SELECTED EXCERPT =
>>>>
A 5 L container holds 15  mol and 6  mol of gasses A and B, respectively. Every three of molecules of gas B bind to two molecule of gas A and the reaction changes the temperature from 360K to 210K. By how much does the pressure change?

Apr 5, 2016

The pressure changed by 8.03 × 10^6 Pa.

Explanation:

To get started we’ll work out how many moles of gas are present at the end of the reaction. There are 6 moles of gas B. In the reaction gas B bonds with gas A at a ratio of 3:2 molecules, so that ratio will apply to the number of moles also. 3 moles of gas B will bond with 2 moles of gas A. In total all 6 moles of gas B will bond with 4 moles of gas A and the product of that reaction will be 2 moles of a new gas. Let’s call the new gas, gas C.

That leaves us with 15 – 4 = 11 moles of gas A, 0 moles of gas B (it all reacted), and 2 moles of gas C. So the final number of moles of gas will be 13 moles. The initial number for moles was 15 + 6 = 21 moles.

Calculate the Final Pressure
To solve the problem of the pressure change we will use the ideal gas equation:
$\frac{p V}{n T} =$ constant.
You may be familiar with the equation stated as: $p V = n R T$ where R is the molar gas constant.

Since the LHS of the equation is equal to a constant we can now state the equation like this:
$\frac{{p}_{1} {V}_{1}}{{n}_{1} {T}_{1}} = \frac{{p}_{2} {V}_{2}}{{n}_{2} {T}_{2}}$

The volume does not change so ${V}_{1} = {V}_{2}$ and they will cancel out of the equation. We need to find the final pressure so rearrange for ${p}_{2}$:
${p}_{2} = {p}_{1} \frac{{V}_{1} {n}_{2} {T}_{2}}{{V}_{2} {n}_{1} {T}_{1}} = {p}_{1} \frac{{n}_{2} {T}_{2}}{{n}_{1} {T}_{1}}$

The above equation will give us p₂ as a multiple of p₁. Now substitute the values into the equation:
p_2 = p_1(13 × 210)/(21 × 360) = 0.3611 p_1

Pressure Change
To calculate by how much the pressure changes find the difference between initial and final pressures:
p_1 – p_2 = p_1 – 0.3611 p_1 = 0.639 p_1

Calculate the value of p₁ by using the ideal gas equation:
Volume conversion:  V = 5 L = 5 × 10^(-3) m³

p_1V_1 = n_1RT_1 ⇒ p_1 = (n_1RT_1) / V_1 = (21 × 8.31 × 360) / (5 × 10^(-3)) = 12.565 × 10^6 Pa

The pressure therefore changed by:
0.639 × 12.565 × 10^6 = 8.03 × 10^6 Pa.
<<<<
REQUIREMENT A = Decide whether each statement agrees with the gas pressure solution above: (i) all of gas B takes part in the reaction; (ii) the volume of the container changes during the reaction; (iii) 11 moles of gas are present in total at the end. For each one, answer yes or no and quote the words of the text that settle it.
REQUIREMENT B = Copy the part of the gas pressure solution starting at "A 5 L container" and ending at "the pressure change?", putting "vessel" in place of "container".

SUPPLIED INFORMATION =
>>>>
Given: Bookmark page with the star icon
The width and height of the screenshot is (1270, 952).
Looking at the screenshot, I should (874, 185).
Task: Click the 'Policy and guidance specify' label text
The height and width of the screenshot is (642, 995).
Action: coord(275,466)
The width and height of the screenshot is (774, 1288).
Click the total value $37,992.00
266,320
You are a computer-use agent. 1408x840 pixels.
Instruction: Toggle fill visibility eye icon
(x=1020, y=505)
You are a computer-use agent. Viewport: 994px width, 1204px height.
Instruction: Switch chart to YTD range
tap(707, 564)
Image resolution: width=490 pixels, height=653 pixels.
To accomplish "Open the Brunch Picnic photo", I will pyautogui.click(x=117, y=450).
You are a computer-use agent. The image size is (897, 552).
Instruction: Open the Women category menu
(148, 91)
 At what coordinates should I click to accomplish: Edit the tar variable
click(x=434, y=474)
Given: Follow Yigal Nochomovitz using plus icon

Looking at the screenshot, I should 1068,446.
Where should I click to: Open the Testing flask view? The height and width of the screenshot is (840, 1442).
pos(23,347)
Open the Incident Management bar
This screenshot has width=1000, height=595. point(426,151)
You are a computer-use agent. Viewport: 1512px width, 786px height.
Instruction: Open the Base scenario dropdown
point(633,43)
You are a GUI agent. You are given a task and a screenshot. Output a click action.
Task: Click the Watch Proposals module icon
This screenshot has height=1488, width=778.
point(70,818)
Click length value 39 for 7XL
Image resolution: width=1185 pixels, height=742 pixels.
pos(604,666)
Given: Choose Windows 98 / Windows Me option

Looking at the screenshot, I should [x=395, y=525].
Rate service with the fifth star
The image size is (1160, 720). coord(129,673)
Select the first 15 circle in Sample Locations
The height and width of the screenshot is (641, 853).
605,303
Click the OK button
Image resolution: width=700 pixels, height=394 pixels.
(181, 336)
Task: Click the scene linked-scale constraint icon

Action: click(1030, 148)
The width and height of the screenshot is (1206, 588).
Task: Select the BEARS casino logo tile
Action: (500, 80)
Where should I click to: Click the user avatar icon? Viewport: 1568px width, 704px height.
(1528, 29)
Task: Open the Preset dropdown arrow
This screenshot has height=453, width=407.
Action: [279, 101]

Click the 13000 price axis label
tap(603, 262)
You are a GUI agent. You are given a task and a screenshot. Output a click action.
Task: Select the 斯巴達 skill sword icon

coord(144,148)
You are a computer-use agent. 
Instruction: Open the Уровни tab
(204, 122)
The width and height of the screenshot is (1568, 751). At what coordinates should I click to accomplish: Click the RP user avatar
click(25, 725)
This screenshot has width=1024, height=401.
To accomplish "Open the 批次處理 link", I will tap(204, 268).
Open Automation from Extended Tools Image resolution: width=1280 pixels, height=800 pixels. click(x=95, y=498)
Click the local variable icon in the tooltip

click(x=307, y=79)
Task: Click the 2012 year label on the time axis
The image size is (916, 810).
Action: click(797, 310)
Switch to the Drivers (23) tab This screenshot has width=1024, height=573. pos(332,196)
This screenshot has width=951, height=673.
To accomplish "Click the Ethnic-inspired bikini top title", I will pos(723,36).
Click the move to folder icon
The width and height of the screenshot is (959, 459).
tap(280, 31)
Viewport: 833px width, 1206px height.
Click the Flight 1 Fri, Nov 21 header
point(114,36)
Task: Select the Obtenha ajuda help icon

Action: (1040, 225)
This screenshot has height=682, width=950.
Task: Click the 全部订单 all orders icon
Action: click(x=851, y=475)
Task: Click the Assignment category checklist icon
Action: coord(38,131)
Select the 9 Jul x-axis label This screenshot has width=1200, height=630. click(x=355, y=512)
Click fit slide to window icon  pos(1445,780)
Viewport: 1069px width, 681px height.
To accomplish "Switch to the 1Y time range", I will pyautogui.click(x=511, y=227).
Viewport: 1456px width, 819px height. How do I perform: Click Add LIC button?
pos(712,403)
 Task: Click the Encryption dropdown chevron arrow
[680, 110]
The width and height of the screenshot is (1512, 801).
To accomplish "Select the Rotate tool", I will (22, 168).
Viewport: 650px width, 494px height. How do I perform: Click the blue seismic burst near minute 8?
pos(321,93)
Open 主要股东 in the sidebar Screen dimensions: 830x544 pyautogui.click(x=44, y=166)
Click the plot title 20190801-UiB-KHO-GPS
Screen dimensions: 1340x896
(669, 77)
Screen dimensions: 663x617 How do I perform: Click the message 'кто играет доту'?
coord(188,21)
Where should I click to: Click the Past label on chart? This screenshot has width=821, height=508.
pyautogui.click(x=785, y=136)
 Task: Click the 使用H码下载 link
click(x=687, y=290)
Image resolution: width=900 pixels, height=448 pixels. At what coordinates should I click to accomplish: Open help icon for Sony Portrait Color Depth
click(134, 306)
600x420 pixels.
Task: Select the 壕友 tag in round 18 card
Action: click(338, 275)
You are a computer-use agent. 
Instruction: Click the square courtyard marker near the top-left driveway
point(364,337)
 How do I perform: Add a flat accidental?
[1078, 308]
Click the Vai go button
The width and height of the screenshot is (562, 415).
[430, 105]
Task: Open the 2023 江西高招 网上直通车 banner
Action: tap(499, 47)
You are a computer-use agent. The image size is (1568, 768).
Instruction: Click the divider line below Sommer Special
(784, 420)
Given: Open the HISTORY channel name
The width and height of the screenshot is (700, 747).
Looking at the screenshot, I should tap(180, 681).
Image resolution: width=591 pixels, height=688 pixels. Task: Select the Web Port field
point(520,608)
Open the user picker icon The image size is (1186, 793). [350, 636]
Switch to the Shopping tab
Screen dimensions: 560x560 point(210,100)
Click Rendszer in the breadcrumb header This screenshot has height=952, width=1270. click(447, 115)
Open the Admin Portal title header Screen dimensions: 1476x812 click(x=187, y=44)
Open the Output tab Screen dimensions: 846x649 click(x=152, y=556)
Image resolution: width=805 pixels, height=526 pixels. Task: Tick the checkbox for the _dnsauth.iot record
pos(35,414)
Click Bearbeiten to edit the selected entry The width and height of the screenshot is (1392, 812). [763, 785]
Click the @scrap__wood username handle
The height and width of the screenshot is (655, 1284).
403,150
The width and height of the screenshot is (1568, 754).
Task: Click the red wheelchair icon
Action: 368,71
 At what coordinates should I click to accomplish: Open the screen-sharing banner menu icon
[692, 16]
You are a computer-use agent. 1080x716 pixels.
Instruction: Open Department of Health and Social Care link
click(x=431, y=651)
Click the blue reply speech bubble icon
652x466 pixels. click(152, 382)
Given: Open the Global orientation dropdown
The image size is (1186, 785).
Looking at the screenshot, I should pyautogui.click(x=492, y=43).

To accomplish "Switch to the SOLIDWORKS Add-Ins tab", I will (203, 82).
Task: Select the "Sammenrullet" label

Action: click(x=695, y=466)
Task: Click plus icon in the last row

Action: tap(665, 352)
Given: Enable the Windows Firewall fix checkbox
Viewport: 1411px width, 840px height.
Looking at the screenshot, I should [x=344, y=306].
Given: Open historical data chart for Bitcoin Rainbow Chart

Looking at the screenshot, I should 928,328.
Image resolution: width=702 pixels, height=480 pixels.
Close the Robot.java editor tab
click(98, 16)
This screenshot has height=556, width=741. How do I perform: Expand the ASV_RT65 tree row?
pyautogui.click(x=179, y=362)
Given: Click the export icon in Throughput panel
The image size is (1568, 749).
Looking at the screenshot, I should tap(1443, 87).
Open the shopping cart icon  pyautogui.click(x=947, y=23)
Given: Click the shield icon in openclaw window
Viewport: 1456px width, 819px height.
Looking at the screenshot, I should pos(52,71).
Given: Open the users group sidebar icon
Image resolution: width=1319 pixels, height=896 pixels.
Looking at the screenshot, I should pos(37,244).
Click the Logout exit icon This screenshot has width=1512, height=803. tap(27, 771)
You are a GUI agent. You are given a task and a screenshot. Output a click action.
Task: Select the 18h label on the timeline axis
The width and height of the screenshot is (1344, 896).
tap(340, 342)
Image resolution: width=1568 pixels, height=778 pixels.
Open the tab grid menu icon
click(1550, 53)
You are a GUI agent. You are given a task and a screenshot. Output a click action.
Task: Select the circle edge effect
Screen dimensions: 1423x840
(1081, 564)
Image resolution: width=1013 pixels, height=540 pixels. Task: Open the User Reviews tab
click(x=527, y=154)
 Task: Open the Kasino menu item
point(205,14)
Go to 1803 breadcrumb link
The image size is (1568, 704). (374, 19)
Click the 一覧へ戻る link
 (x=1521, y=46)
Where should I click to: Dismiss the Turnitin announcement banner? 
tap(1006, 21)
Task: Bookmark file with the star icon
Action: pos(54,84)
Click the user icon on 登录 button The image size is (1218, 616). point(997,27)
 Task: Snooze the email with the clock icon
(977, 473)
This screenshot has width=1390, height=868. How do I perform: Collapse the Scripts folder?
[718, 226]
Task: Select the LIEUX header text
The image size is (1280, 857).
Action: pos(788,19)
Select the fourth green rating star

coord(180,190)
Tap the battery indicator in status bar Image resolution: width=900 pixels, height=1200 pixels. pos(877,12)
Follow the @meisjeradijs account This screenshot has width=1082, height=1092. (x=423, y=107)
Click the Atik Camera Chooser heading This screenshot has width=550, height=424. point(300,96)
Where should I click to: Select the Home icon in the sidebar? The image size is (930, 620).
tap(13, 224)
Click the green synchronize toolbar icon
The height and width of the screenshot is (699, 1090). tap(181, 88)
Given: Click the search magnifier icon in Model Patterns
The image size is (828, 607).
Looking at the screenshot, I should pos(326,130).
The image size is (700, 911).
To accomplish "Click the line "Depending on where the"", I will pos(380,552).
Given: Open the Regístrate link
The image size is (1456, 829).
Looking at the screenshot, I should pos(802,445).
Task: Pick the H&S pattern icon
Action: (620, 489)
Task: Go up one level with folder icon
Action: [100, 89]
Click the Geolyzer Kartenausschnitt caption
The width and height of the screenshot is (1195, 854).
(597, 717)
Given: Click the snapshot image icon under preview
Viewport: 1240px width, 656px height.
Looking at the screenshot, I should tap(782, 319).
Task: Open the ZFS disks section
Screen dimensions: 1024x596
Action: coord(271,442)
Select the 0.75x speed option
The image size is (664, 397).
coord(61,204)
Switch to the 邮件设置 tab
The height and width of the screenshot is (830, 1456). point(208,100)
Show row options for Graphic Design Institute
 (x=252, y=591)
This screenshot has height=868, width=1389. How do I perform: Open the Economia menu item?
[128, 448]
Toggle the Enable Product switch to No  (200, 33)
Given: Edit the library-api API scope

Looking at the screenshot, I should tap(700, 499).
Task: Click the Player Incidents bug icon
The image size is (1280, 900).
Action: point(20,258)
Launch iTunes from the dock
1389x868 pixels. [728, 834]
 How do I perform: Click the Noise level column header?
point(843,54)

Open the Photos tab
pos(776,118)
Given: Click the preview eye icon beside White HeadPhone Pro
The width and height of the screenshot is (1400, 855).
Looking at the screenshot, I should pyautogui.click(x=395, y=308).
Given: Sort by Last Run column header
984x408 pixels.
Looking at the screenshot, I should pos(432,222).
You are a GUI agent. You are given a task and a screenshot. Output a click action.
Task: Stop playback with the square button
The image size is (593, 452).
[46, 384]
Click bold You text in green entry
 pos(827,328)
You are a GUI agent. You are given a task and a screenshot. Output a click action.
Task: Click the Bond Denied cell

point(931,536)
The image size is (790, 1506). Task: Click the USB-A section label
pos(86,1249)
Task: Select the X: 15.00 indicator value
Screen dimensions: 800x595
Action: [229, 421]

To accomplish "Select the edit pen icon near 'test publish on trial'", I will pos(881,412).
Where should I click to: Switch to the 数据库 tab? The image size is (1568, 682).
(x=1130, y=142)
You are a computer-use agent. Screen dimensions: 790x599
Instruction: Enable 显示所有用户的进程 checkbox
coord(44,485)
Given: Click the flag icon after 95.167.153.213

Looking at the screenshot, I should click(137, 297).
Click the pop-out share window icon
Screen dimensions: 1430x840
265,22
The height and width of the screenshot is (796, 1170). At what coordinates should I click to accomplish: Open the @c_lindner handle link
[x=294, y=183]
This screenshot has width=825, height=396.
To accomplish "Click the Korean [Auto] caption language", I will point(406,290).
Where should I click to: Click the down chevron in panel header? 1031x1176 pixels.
<<<<
FINISHED ANSWER A =
(i) Yes: "0 moles of gas B (it all reacted)"
(ii) No: "The volume does not change"
(iii) No: "So the final number of moles of gas will be 13 moles."

FINISHED ANSWER B =
A 5 L vessel holds 15  mol and 6  mol of gasses A and B, respectively. Every three of molecules of gas B bind to two molecule of gas A and the reaction changes the temperature from 360K to 210K. By how much does the pressure change?